Nos últimos dias, vi dois filmes ótimos: ontem, no cinema,
O curioso caso de Benjamin Button e anteontem, em casa, DVD do camelô,
Ensaio sobre a cegueira. São filmes recentíssimos, de 2008, cujos enredos de tão simples e originais (talvez justamente por isso) nos remetem à pergunta boba: como não tinha pensado nisso antes?

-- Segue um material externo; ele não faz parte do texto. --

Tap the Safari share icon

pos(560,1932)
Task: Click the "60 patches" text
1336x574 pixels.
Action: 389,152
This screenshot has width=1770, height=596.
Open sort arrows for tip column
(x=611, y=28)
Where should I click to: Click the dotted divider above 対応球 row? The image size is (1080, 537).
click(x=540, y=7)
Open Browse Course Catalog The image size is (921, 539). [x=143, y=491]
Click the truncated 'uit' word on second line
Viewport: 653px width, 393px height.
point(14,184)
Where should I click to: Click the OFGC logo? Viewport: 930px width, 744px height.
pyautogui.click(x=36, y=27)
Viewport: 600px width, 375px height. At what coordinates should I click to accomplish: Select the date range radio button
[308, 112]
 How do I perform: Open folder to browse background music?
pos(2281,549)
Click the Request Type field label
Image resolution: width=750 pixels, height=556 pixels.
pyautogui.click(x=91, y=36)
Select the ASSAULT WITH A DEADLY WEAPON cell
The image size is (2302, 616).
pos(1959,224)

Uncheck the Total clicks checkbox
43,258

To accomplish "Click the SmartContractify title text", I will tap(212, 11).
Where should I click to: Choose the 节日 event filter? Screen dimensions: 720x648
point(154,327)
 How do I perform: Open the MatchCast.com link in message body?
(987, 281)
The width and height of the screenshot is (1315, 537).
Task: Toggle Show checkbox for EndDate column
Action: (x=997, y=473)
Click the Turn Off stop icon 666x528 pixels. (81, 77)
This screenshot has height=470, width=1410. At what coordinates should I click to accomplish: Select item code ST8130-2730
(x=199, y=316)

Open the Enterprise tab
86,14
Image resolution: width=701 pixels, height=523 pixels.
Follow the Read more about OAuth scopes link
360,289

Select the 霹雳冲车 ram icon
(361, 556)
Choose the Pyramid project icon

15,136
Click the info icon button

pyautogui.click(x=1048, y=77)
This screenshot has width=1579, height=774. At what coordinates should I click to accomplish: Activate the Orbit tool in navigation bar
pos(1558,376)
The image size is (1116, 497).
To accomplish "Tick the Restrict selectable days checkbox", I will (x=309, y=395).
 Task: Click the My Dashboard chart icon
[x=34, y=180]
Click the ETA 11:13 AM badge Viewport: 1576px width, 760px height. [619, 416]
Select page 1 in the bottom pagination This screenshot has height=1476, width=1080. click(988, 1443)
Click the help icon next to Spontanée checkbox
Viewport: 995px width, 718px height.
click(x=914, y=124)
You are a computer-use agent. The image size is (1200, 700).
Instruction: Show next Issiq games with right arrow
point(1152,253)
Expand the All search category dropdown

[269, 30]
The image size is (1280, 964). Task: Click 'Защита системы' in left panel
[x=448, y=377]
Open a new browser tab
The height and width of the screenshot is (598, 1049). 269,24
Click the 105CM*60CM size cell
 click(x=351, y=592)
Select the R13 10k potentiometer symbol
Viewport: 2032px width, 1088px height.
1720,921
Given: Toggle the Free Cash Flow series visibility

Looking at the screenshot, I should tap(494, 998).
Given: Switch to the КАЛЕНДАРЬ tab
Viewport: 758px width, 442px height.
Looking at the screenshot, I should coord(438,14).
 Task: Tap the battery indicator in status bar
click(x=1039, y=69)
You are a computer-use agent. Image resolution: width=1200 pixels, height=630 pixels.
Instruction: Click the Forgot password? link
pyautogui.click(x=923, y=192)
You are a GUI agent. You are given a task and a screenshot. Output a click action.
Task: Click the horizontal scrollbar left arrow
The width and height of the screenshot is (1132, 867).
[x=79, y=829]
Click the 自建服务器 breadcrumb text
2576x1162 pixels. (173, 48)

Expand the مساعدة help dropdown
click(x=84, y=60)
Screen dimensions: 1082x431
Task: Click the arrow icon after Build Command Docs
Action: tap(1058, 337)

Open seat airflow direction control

Benjamin Button, com Brad Pitt no papel principal, foi dirigido por David Fincher, o mesmo de
Zodíaco e
Clube da luta. O argumento vem de um conto de F. Scott Fitzgerald e apresenta a história de um homem que nasce velho e com o passar do tempo rejuvenesce. Logo no início me chamou a atenção certas semelhanças com
Forrest Gump (1994), de Robert Zemeckis. Os dois personagens principais são extremamente carismáticos, doces, até meio abobalhados, deixam-se conduzir pelos percalços de suas vidas de modo pacífico. E são muitos os percalços e fatos históricos importantes que presenciam e dos quais participam. Contudo, a maior proximidade é o poder magnético da história, pois não se consegue desgrudar os olhos da tela um segundo sequer. A empatia causada pelos personagens centrais desenlaça as narrativas de modo suave e constante; os dois são exímios contadores de histórias. Além disso, a técnica utilizada em ambos é a do flashback, que confere um ar nostálgico irresistível.
São os temas que o filme apresenta que tocam mais fundo: a necessidade de adaptação à regras do mundo social, a finitude e, claro, o amor, encarnado na figura materna de Queenie e sobretudo de Daisy, personagem da lindíssima Cate Blanchett. O tempo, certamente o tema que permeia todos os outros, é visto de modo circular. Nos desencontros e acasos que nos regem, há um ponto demarcador das maiores aprendizagens valorizadas pela história: viver as convergências amorosas e saber se despedir daqueles aos quais nos apegamos.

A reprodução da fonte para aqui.